• _AIM OF THE EXERCISE_
Write the listing out again word for word. Pictures do not belong in the copy.

=== AVAILABLE DATA ===

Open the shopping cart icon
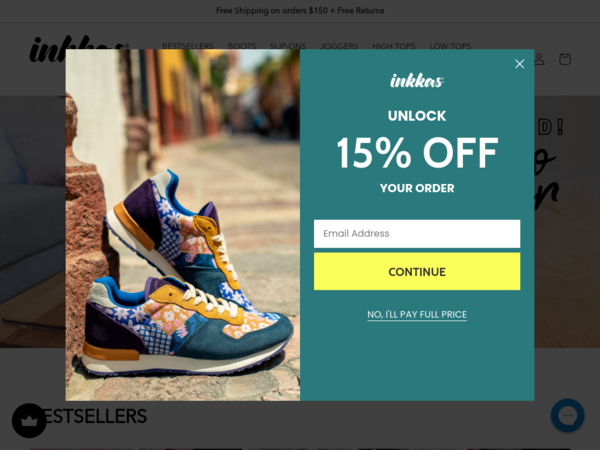Screen dimensions: 600x450 (x=565, y=59)
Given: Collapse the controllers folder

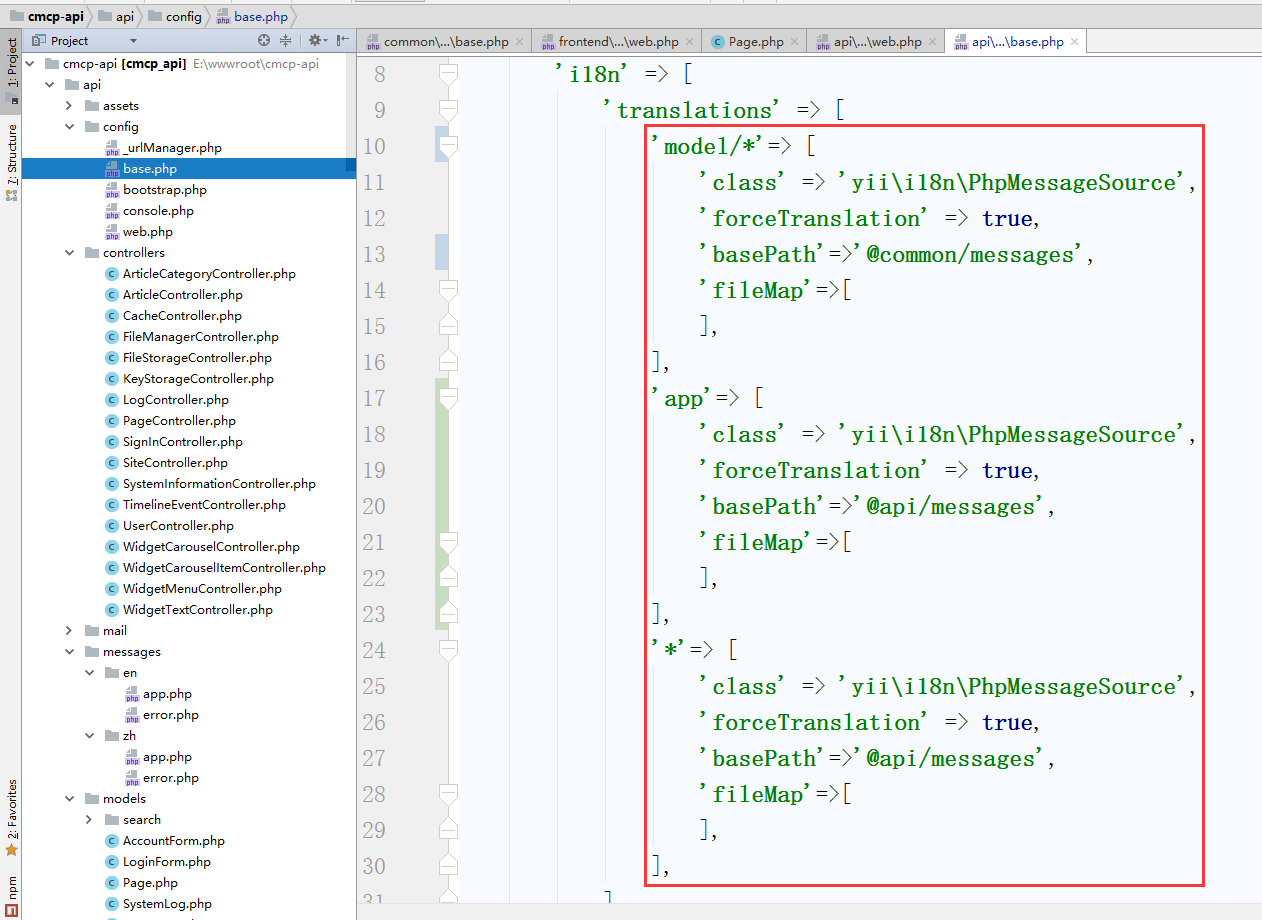Looking at the screenshot, I should pos(68,253).
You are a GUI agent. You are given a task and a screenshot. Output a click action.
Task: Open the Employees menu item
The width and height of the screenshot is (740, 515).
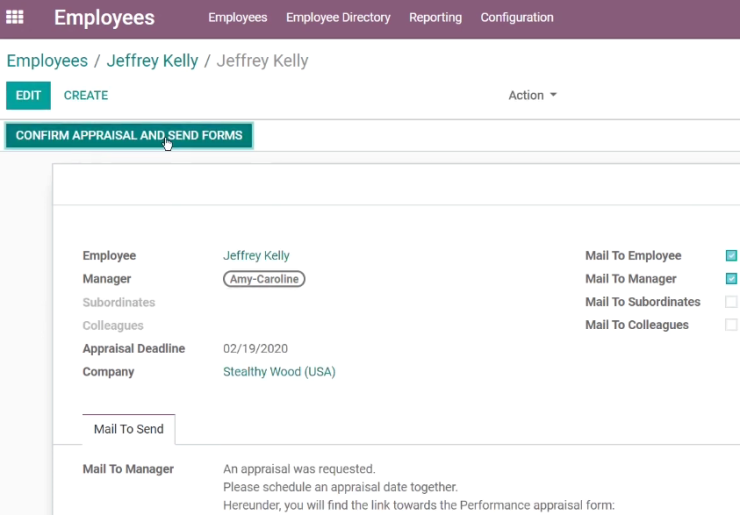(237, 17)
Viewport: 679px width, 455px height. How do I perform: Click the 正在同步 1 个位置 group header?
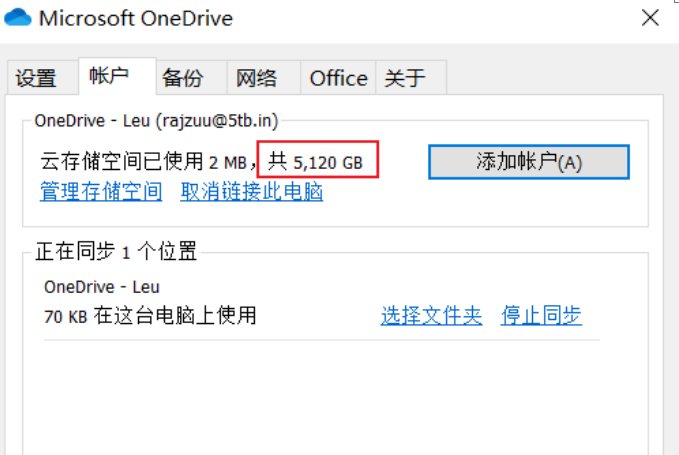click(x=116, y=252)
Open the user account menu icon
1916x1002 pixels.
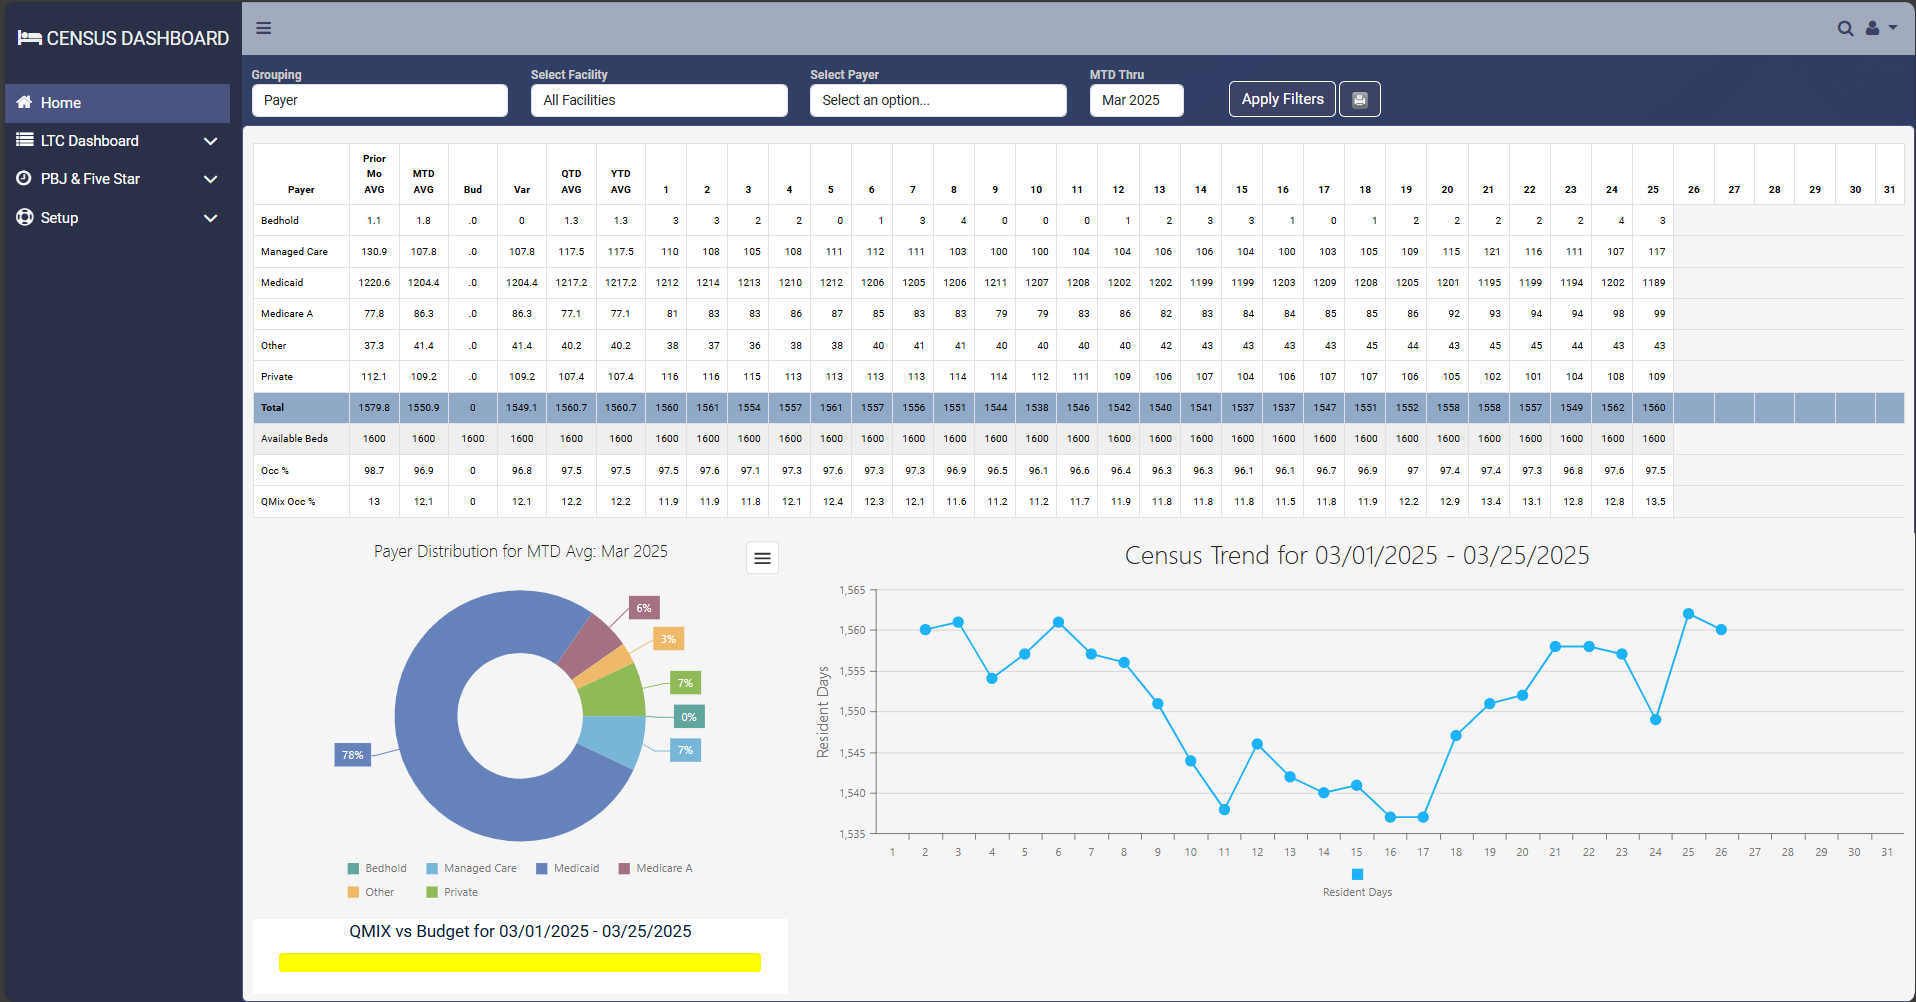[1879, 29]
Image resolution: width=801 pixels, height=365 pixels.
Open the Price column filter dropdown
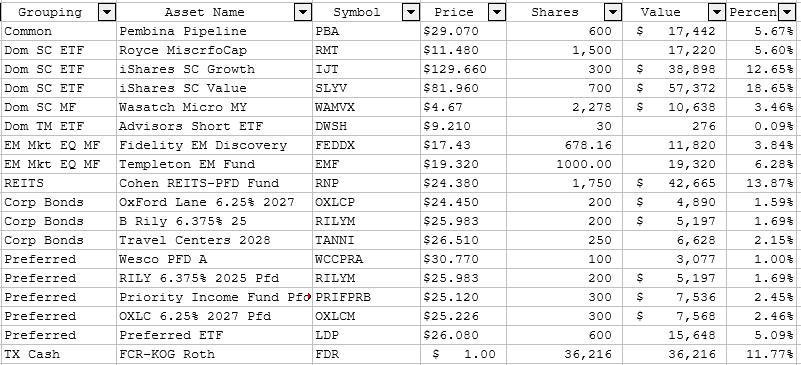pyautogui.click(x=497, y=12)
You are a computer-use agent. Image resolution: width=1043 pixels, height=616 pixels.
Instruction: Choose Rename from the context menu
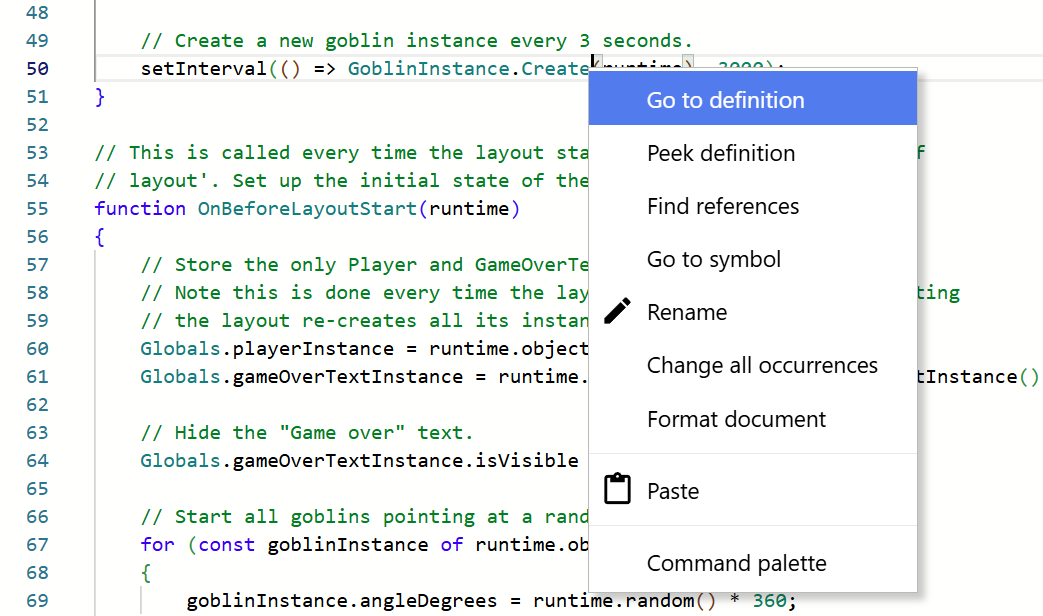point(687,311)
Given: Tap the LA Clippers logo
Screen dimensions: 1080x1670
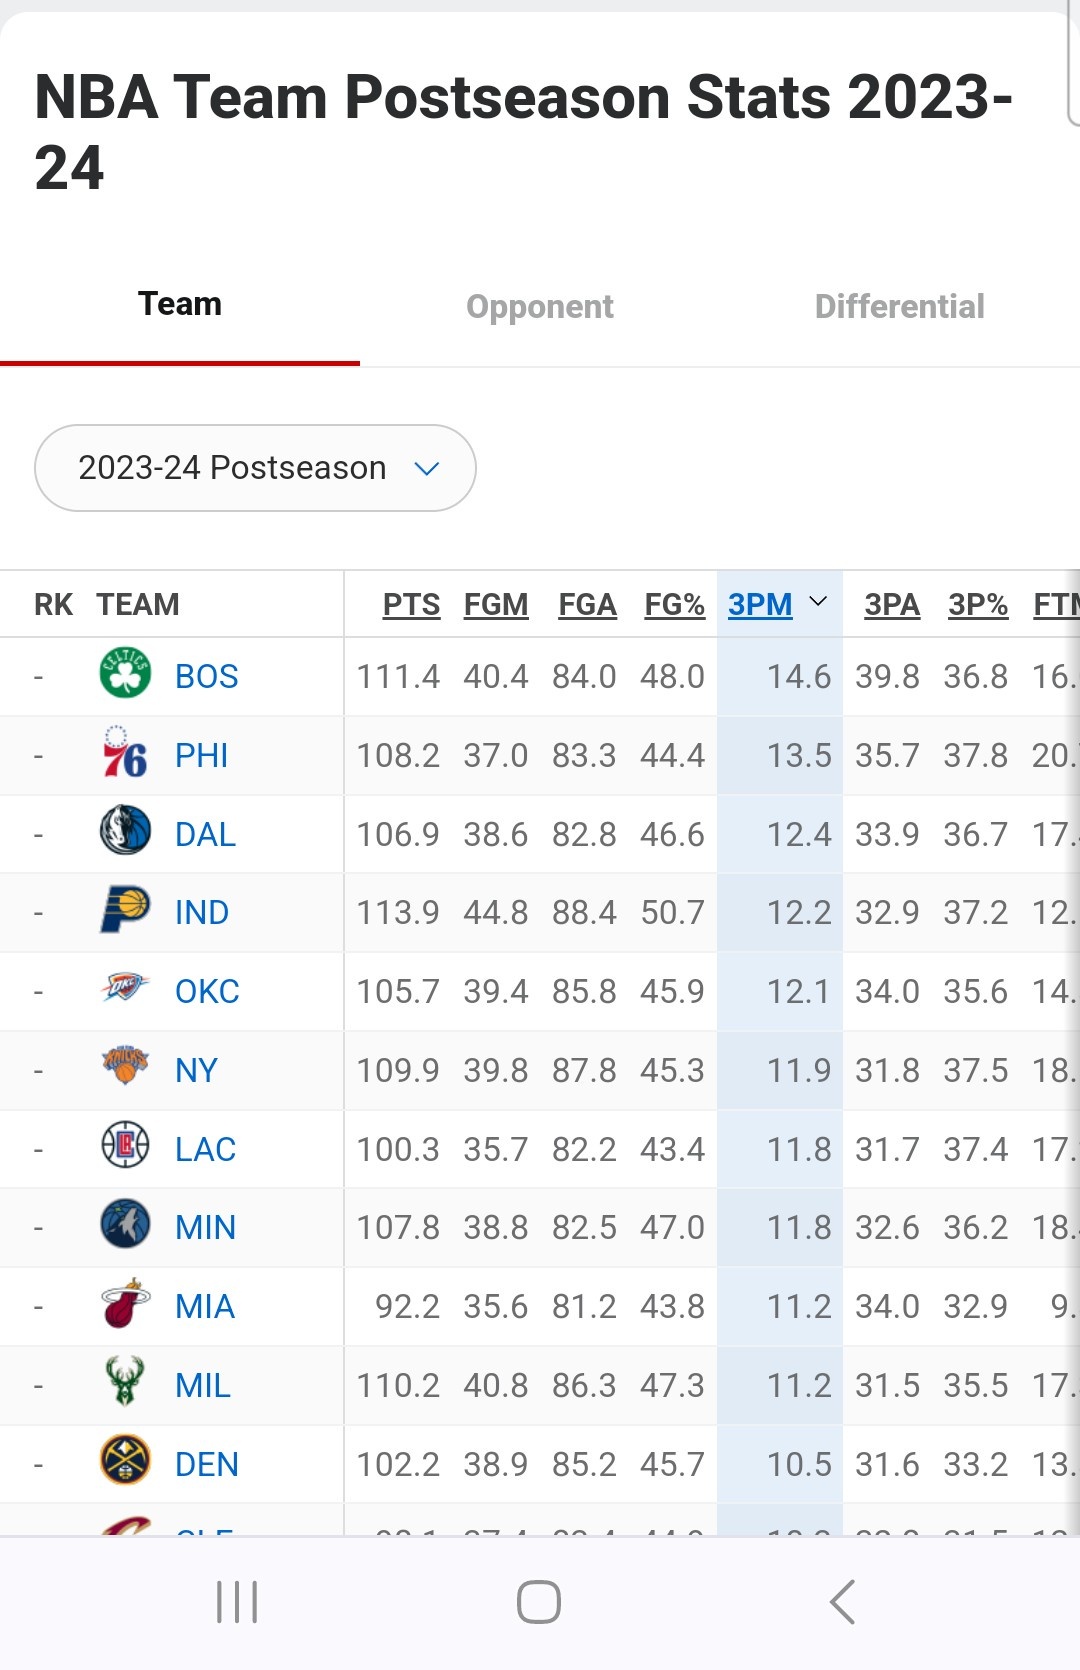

===

• _YOUR SOLUTION_
Open the shopping cart icon
Screen dimensions: 600x450 (x=565, y=59)
Given: Collapse the controllers folder

Looking at the screenshot, I should pos(68,253).
You are a GUI agent. You are given a task and a screenshot. Output a click action.
Task: Open the Employees menu item
The width and height of the screenshot is (740, 515).
(237, 17)
Viewport: 679px width, 455px height. How do I perform: Click the 正在同步 1 个位置 group header?
click(x=116, y=252)
Open the user account menu icon
1916x1002 pixels.
[1879, 29]
Image resolution: width=801 pixels, height=365 pixels.
Open the Price column filter dropdown
pyautogui.click(x=497, y=12)
You are a computer-use agent. Image resolution: width=1043 pixels, height=616 pixels.
Instruction: Choose Rename from the context menu
point(687,311)
Given: Tap the LA Clippers logo
Screen dimensions: 1080x1670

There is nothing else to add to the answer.